Don't see longsdale as much as the other size/shapes. Any reason?


----------



## raylol16 (Aug 4, 2011)

Good sticks to try out. At least you canceled before you got in too deep!


----------



## anonobomber (Aug 29, 2011)

Looks like a pretty good haul. Make sure to run them all through your freezer for a couple of days before you throw them in your humidor to kill off any beetle eggs that might be hiding in them. Enjoy!


----------



## Stonedog (Mar 9, 2011)

anonobomber said:


> Looks like a pretty good haul. Make sure to run them all through your freezer for a couple of days before you throw them in your humidor to kill off any beetle eggs that might be hiding in them. Enjoy!


If they're all in wrappers do I still worry about freezing them?


----------



## protekk (Oct 18, 2010)

Yup. Even with wrappers you should triple bag em and freeze em for 72 hours! Personally, It gives me piece of mind to freeze all my sticks that go in the humis.


----------



## anonobomber (Aug 29, 2011)

Stonedog said:


> If they're all in wrappers do I still worry about freezing them?


Yeah. It's cheap insurance against losing cigars due to beetles. Do as Mike said and triple bag them. Use a straw to suck out all the air from each bag.


----------



## jimbo1 (Aug 18, 2010)

nica libre and oliva are two good ones, enjoy em. Yea, you do need to freeze, better safe than sorry.


----------



## BigBehr (Apr 29, 2011)

Let us know how those Nica Libres are!


----------



## FWTX (Feb 9, 2011)

Actually it’s “Lonsdale” - some smaller RGs are returning, I personally like some Lonsdale’s and panatelas depending on the wrapper, you get more of the wrapper flavor in the smaller RGs.


----------



## Stonedog (Mar 9, 2011)

FWTX said:


> Actually it's "Lonsdale" - some smaller RGs are returning, I personally like some Lonsdale's and panatelas depending on the wrapper, you get more of the wrapper flavor in the smaller RGs.


Odd, the Olivas have a little sticker on the back of each plastic wrapper that says "Longsdale" (with the g).

I guess it makes sense that the wrapper comes through more in the smaller ring guages - thanks for the info!


----------



## Big Bull (Mar 22, 2011)

Stonedog said:


> Odd, the Olivas have a little sticker on the back of each plastic wrapper that says "Longsdale" (with the g)


It is lonsdale....they must have made there own label for the back with a barcode.

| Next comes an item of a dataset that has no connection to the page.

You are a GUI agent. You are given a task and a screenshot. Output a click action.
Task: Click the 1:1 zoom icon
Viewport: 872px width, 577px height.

The Nica Libre are good for the money. Hell all the lines are good for the price you paid if you got them for half of what CI has them for.

Good First haul from CBID!!


----------



## ejgarnut (Sep 28, 2009)

nice first haul!

i really like the olivas


----------



## Richterscale (Jan 8, 2011)

nice man... welcome to your dooooom 

Those Man o War Virtues were surprisingly good!


----------



## anonobomber (Aug 29, 2011)

Richterscale said:


> nice man... welcome to your dooooom
> 
> Those Man o War Virtues were surprisingly good!


Here's what he meant:


----------



## Richterscale (Jan 8, 2011)

ROFL that's exactly what I meant! ... haha I remember that game. It was awesome.


----------



## Marlboro Cigars-cl (Feb 19, 2007)

Nice haul.
:tu


----------



## Stonedog (Mar 9, 2011)

BigBehr said:


> Let us know how those Nica Libres are!


I tried my first Nica Libre yesterday. As requested, here is a quick summary: It had about a month in humidor to rest. I had high hopes for it and I'm not sure it delivered. The draw was very open, the ash was loose and the burn was uneven. I didn't get the strong maduro flavors I was expecting (like a Padron 2000) but the flavor was acceptable given the price. I'll reserve judgement until I've had a few more that have aged several months.



Richterscale said:


> nice man... welcome to your dooooom
> 
> Those Man o War Virtues were surprisingly good!


Agreed, I tried one right before the Nica Libre and _really _enjoyed it.


----------